# [ABOUT THIS EXERCISE]
Print the lines exactly. Start at the first line of the material below, end with the line that contains "Viewport: 1000px width, 462px height.", and skip all pictures.

# [DATA FOR THIS TASK]
· · · · · · ·
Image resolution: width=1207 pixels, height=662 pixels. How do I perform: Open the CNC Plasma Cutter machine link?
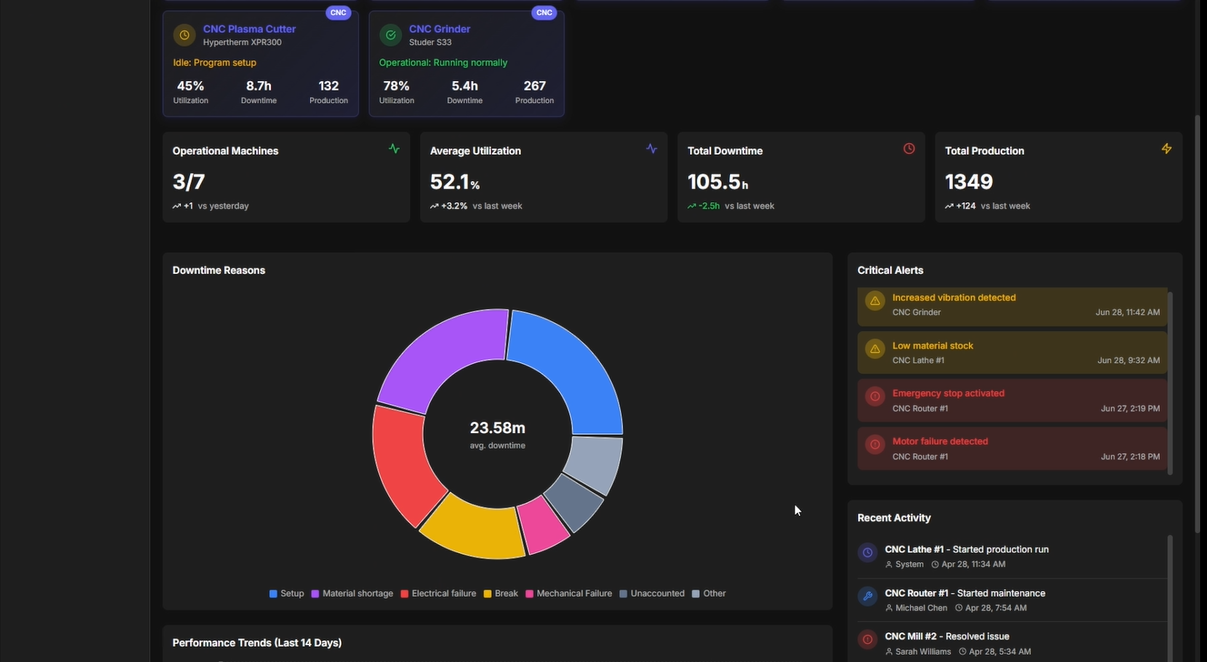click(249, 29)
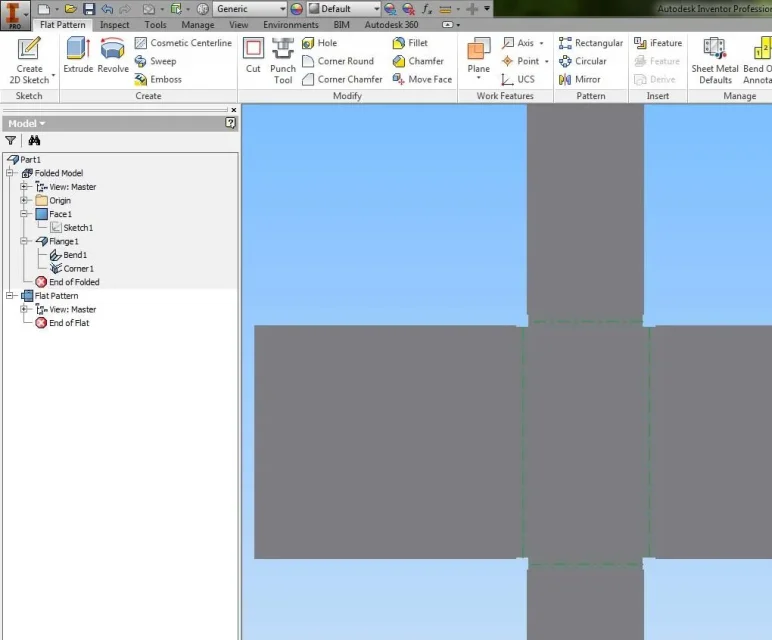Open the Punch Tool
The height and width of the screenshot is (640, 772).
(x=283, y=60)
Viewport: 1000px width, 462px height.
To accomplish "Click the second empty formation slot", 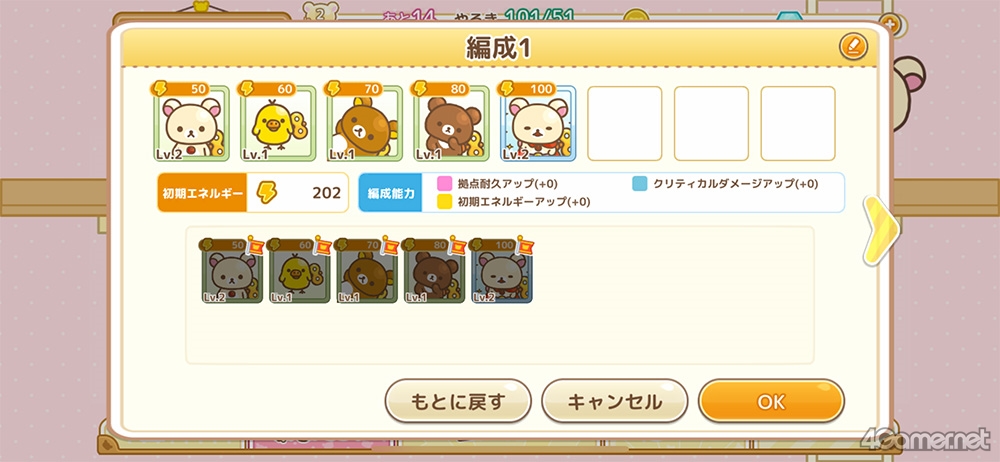I will [x=711, y=123].
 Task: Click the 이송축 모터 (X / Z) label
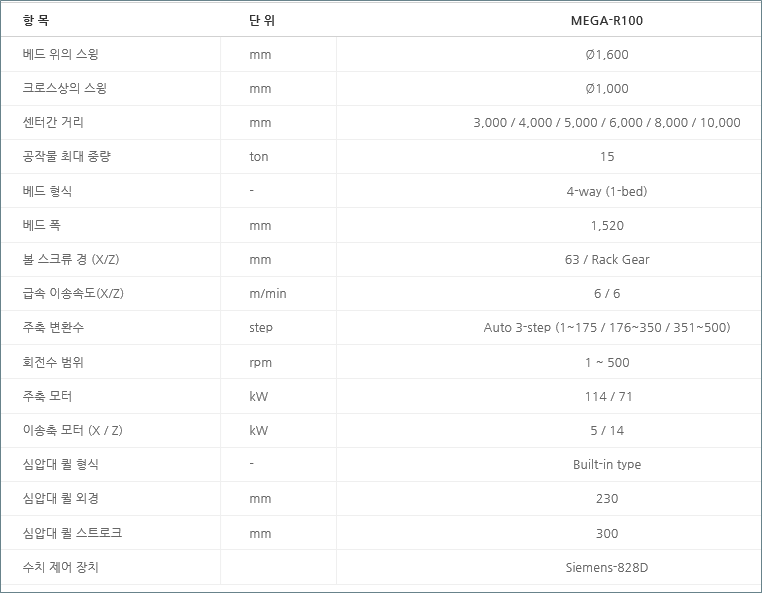(x=72, y=430)
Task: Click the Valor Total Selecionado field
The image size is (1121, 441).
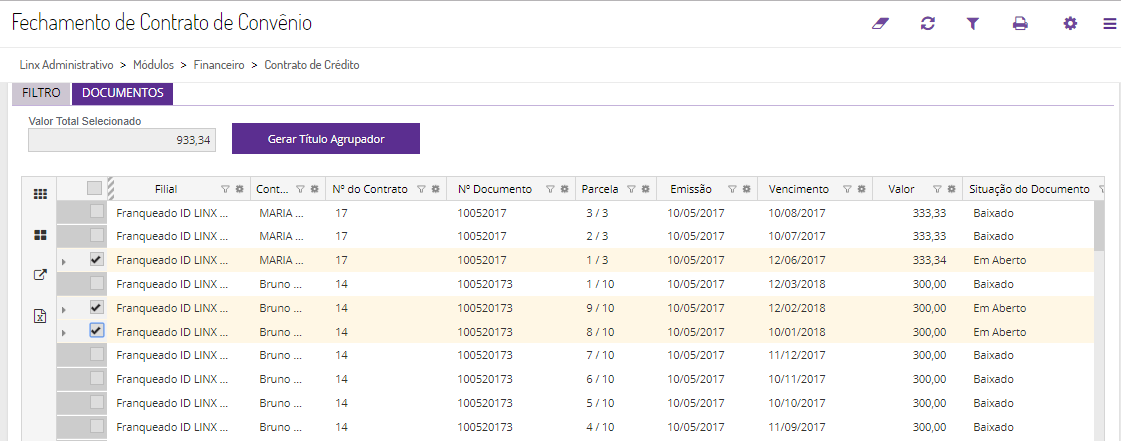Action: click(122, 140)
· · · · · · ·
# [TASK SOLUTION]
Image resolution: width=1207 pixels, height=662 pixels. How do I perform: Open the CNC Plasma Cutter machine link?
click(249, 29)
Open the Punch Tool
The height and width of the screenshot is (640, 772).
(x=283, y=60)
Viewport: 1000px width, 462px height.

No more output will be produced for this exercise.